The National Law Review published a recent article by Stephen A. Mendelsohn and Glenn A. Garena of Greenberg Traurig, LLP that warned of a trend through which law firms are actively soliciting plaintiffs who have resigned their club memberships for the purpose of filing class-action and individual lawsuits that “demand immediate payment of their refundable joining payments, notwithstanding the terms of their membership agreements.”
Recently, the authors wrote, Hawk Pointe Golf Club in Washington, N.J. settled such a class-action suit, while other similar cases are pending (https://www.law.com/njlawjournal/2020/12/08/country-club-will-pay-1-5m-to-settle-class-suit-over-denied-membership-refunds/).
Many country clubs require a membership deposit, capital, or equity to be paid for acceptance, the authors noted. Upon member resignation, clubs may allow for a refund of a portion of the membership deposit and joining payment when a certain number of new members in the same membership class join. The ratio of resigned members to new members varies from 1:1 to 5:1.

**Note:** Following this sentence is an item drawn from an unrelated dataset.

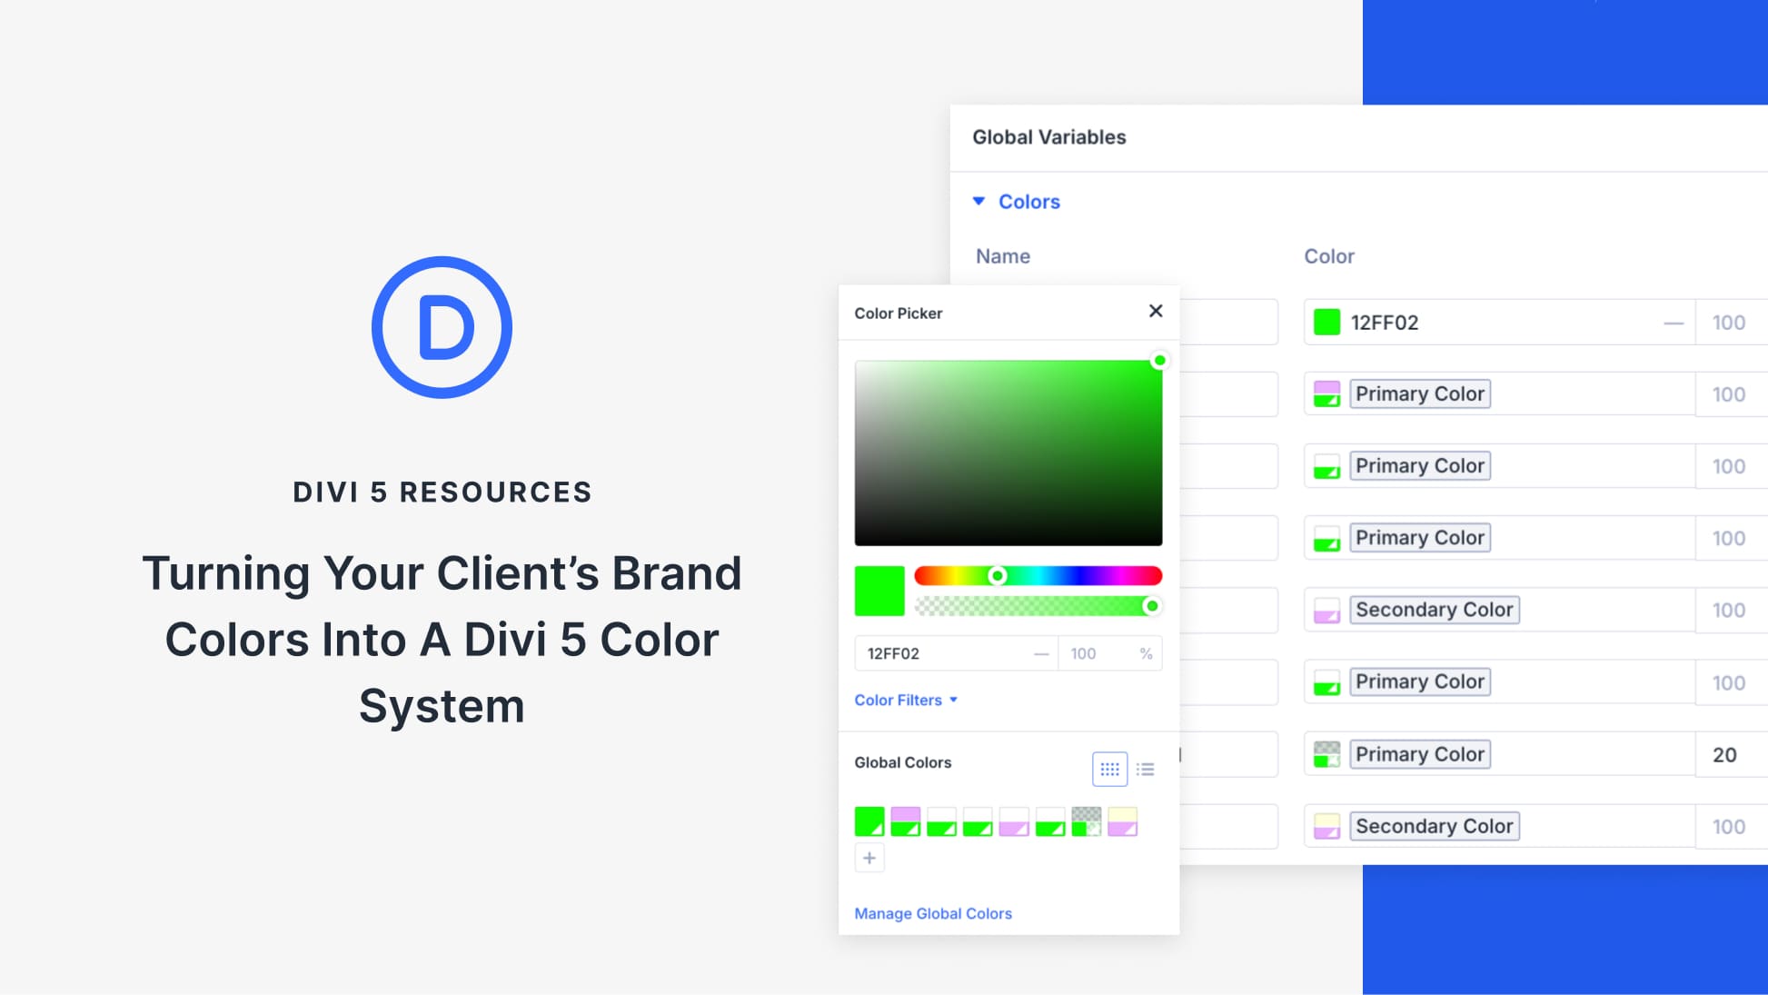Select the checkered transparent global color swatch
Image resolution: width=1768 pixels, height=995 pixels.
click(x=1088, y=821)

Assuming that the number of resigned members exceeds the number of new members, clubs employ a resigned list that ranks resigned members according to their resignation dates, the authors noted. In many cases, as the number of resigned members far exceeds the required number of new members, resigned members may sit for many years before their refunds are paid. As resigned members age, they will apply greater pressure to immediately receive their refunds.
Clubs should consider that changes to their refund policies may create an opening for plaintiff’s law firms to try to exploit, the authors wrote. Some courts have held that changes that reduce or delay a resigned member’s right to a refund payment are unlawful, even if the membership agreement allows changes in the discretion of the club.
Resigned members have argued that any changes, even if beneficial to some club members, may not be lawfully implemented, the authors noted. Clubs that fail to accurately maintain their waiting lists or enter into side deals with some members may find themselves facing fraud, breach of contract, and consumer-protection lawsuits.
Before making any changes to a club’s refund policy or responding to an attorney’s or resigned member’s request for information, the authors counseled, clubs should carefully review their membership documents with an attorney that routinely drafts club documents and defends club litigation. Amendments to club documents or mistakes in communication may expose the club to an expensive class-action suit, they added.